CHA issues early pledge to fund ‘5150’ housing
by BRIAN NADIG
The Chicago Housing Authority Board of Commissioners at its March 19 meeting approved a preliminary commitment to award an estimated $21.5 million of project-based housing vouchers over 30 years for the planned seven-story, mixed-income housing complex at 5150 N. Northwest Hwy.
The vouchers would be for 30 of the building’s 75 apartments, with 10 vouchers being used for homeless veterans and 20 for families on the CHA waitlist.
The remaining 45 apartments are expected to include a mix of market-rate and affordable housing units, the latter of which would be targeted for those earning no more than 60 percent of the area’s median income. A preference would be given for families with a veteran or someone with a disability.
CHA spokeswoman Molly Sullivan said that the developer, Full Circle Communities, would have to return to the CHA for formal approval after additional financing is obtained for the project. She added that the CHA had issued a preliminary commitment for the project in 2017 and that the authority’s recent vote represents a renewal of that commitment.
Full Circle also is seeking low-income housing tax credits from the state and in the past has sought financing from the city. The Illinois Housing Development Authority rejected Full Circle’s tax credit request in 2017 and 2018.
Sullivan said that the Northwest Highway proposal fits in with the housing authority’s affordable housing goals, adding that there is a need for more affordable housing on the Northwest Side. She added that it is still early in the funding process and that city tax dollars are not used for the vouchers since they come from the U.S. Department of Housing and Urban Development.

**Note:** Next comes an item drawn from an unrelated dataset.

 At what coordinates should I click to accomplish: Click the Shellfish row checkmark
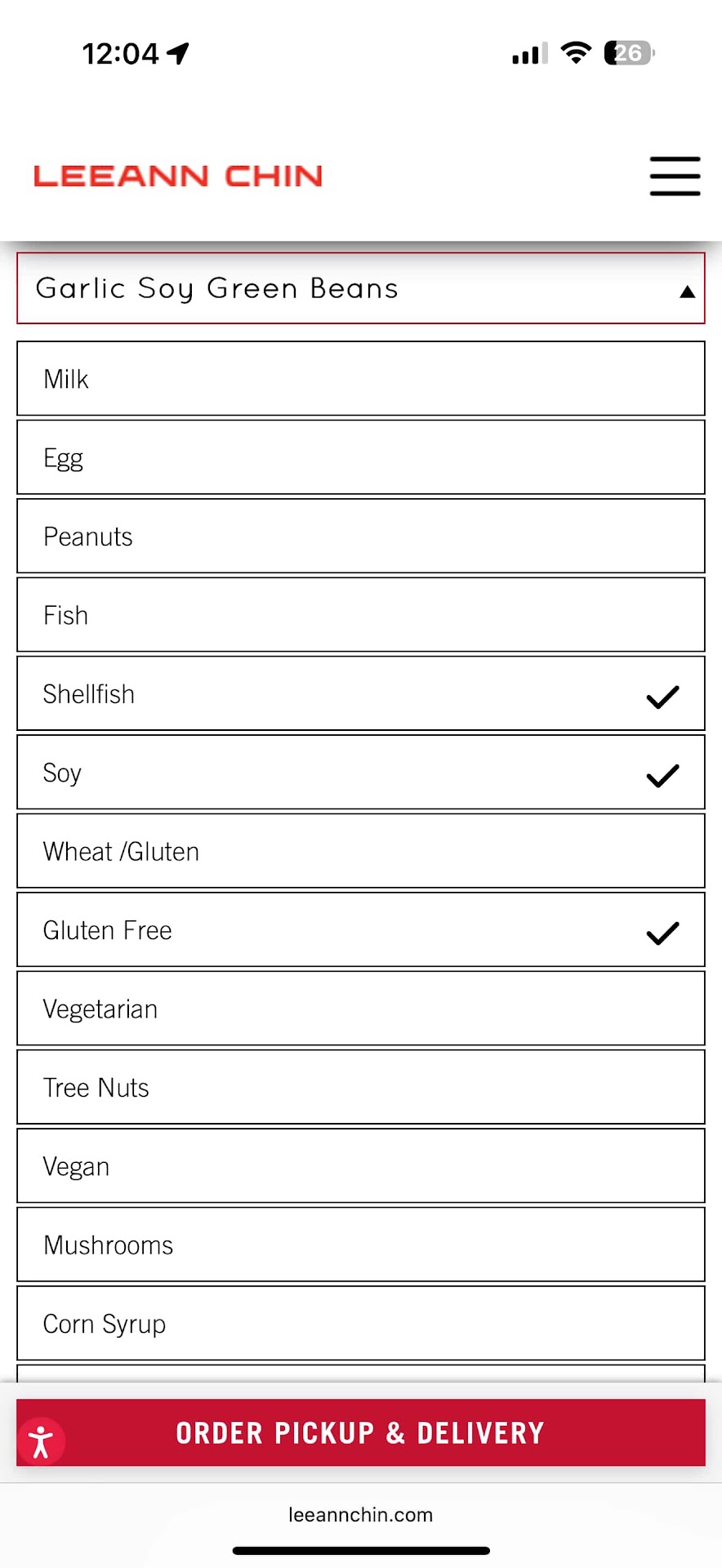[662, 696]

Alderman John Arena (45th), who recently lost his re-election bid to Chicago firefighter Jim Gardiner, has been a strong supporter of the project.

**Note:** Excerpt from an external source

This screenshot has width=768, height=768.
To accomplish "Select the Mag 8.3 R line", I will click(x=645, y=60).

Some supporters have said the site’s proximity to the Jefferson Park CTA Transit Center would give the building’s tenants better access to job opportunities and that the project would represent a step toward desegregating the area.
The housing plan has generated a storm of controversy on social media for more than 2 years, and Arena has filed complaints against dozens of city workers who he claimed made racially charged comments on social media about the housing proposal.

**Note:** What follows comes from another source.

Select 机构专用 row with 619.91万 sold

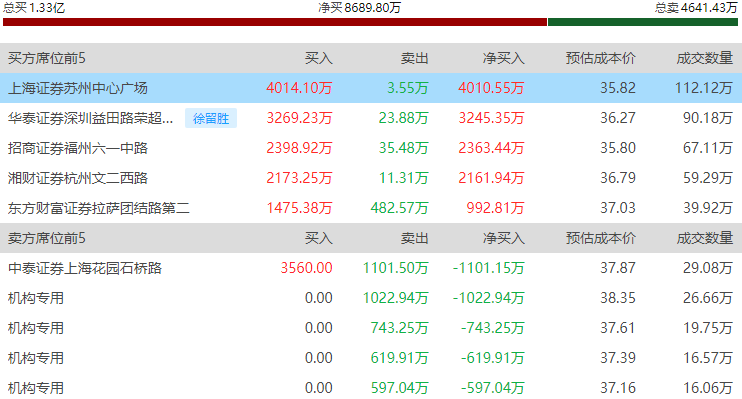371,358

The developer has said that all 75 units would be either accessible for those with disabilities or can be converted to be handicap-accessible. Marketing efforts would target local residents, but a preference cannot be given based on an applicant’s proximity to the development site, according to Full Circle.
Original plans called for only a storage facility on the parcel, but Arena had the property downzoned to stop that plan. LSC Development, which owns the property, subsequently sued the city, and a settle agreement called for a dense residential development on the south end of the parcel and a storage warehouse on the north end. The warehouse is currently under construction.